# Task brief
Copy out every line of the items below that contains the string "icon".

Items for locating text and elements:
=====

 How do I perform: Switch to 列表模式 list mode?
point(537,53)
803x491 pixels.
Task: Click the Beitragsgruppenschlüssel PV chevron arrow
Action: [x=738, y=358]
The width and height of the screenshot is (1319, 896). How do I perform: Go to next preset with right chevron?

=====

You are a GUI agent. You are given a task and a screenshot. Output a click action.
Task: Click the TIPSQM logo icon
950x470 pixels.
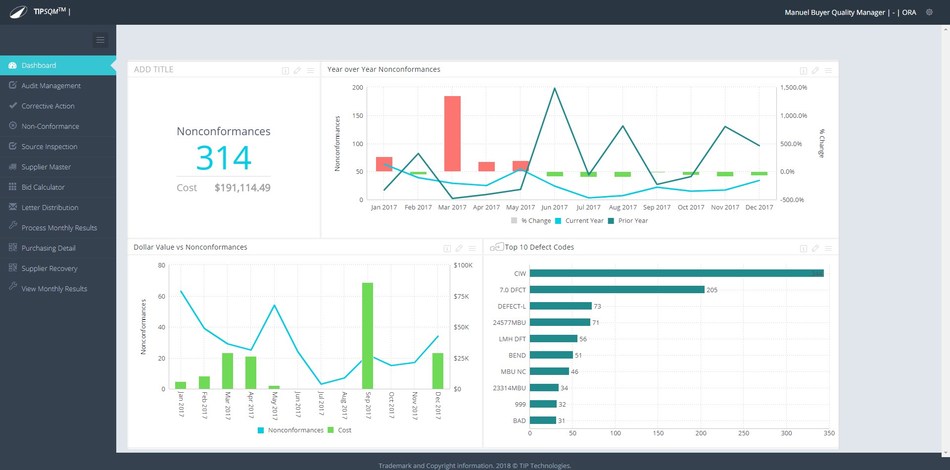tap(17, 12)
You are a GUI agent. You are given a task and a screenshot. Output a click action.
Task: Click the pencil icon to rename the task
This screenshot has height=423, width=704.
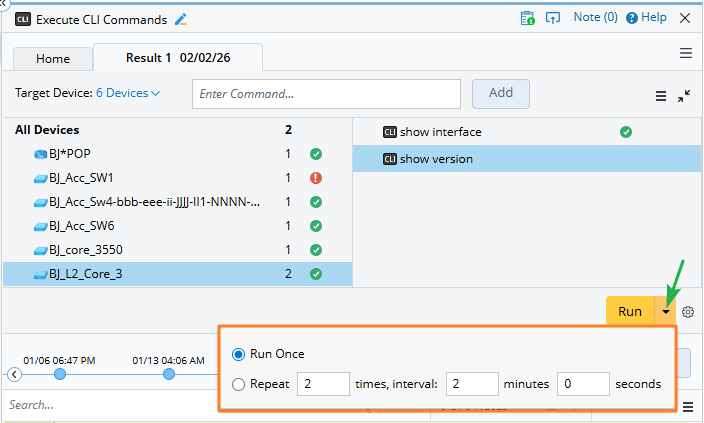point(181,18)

=====

# Output of the task
Task: Click the TIPSQM logo icon
Task: Click the pencil icon to rename the task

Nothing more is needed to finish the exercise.